2.4.4 Combined queries
As shown above, you can query for individual tokens. But what if you need more detail, maybe from different layers? Let us consider the following examples:
- The Italian token io used by only male informants
- Different spelling forms of the German token was used as a relative pronoun
- The French token est-ce followed by que
Before looking at how to build those queries, let us describe their structure:
- The first example describes a specific value for a token that is embedded in a message that fulfills specific criteria. We thus have two conditions on different layers (token and message).
- The second example describes a series of spelling variants as they are found on the token level. The same token has to have a specific value as a normalisation and a specific part of speech. We thus look only at tokens but with two different attributes (annotations for lemma and PoS).
- In the third example we look only at the layer of tokens, but we look at two different tokens that are in a specific relationship to one another, i.e. one is following the other directly.

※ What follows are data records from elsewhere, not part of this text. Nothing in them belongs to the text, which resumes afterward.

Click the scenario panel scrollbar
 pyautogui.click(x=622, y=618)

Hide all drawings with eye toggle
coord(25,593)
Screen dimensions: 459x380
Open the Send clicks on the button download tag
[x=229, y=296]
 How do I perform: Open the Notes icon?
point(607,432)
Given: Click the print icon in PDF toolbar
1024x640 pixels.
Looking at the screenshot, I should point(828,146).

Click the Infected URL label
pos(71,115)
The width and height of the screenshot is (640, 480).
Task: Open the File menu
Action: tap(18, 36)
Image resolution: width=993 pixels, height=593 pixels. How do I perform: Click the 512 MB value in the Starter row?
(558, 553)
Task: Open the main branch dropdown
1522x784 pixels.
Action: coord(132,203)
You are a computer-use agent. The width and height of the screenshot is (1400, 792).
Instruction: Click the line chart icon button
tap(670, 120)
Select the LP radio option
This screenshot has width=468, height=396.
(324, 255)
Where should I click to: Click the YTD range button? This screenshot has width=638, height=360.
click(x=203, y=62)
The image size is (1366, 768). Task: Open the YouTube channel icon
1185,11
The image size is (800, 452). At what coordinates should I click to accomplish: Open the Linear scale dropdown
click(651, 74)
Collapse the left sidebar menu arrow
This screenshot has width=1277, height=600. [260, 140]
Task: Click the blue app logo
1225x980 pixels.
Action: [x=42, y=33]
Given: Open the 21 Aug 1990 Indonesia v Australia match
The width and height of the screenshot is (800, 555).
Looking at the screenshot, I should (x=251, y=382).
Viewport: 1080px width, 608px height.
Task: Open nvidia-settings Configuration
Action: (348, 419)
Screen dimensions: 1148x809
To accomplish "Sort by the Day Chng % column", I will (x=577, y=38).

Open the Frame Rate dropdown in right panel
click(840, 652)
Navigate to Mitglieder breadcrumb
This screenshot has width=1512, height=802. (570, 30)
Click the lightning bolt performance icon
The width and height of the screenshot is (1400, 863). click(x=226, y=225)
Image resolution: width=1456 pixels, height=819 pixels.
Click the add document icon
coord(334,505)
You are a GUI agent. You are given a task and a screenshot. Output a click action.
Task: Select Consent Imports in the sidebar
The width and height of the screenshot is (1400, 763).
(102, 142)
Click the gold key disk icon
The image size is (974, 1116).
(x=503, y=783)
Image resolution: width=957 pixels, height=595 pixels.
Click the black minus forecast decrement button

The queries for these examples are the following:
- To find io written by males, we query for:
tok="io"& gender = "m"& #2_i_#1. That reads as: a token with the contents io and the gender m. The second attribute has to include the first (_i_).
- In the second example we are looking for different spelling variants for the standard spelling was. There are two attributes that can be used to this aim. Manually processed messages have the standard spelling in the layer gloss, automatically processed messages use the TreeTagger annotation tt_lem for lemma. If you are more interested in precision (i.e. if you only want to find samples that are most likely correctly annotated), your best guess is to use the annotation gloss. If, on the other hand, you focus on recall (ie. you want as many results as possible even if there might be some wrong annotations) you better use tt_lem. The according query would then look like:
tt_lem=/was/ & tt_pos="PRELS" & #1_=_#2. If we look at that in detail, we see the lemma was as a first attribute and the annotation for the relative pronoun as a second. Those two annotatations are on the same level and have to cover the same token (_=_).
- In the third example we look for two tokens, one directly following the other. Here, we could use one of the normalisations, too, i.e.
mftb_lem(the tagger used for French) or we could use the token. This choice depends on what we want to find. If we are after the spelling est-ce que used by the informant, we query for
tok=/…/. If, on the other hand, we want to include unconventional spellings like sq, we have to use
mftb_lem=/…/. Let us use the first option, which gives us the following query:
tok="est-ce" & tok="que" & #1 . #2, which we can read as: a first token est-ce and a second token que. The expression
#1 . #2means the first token has to directly precede the second one.
That much for the examples. But how can you remember all of these options? You do not have to, since ANNIS offers you lots of support in creation the queries.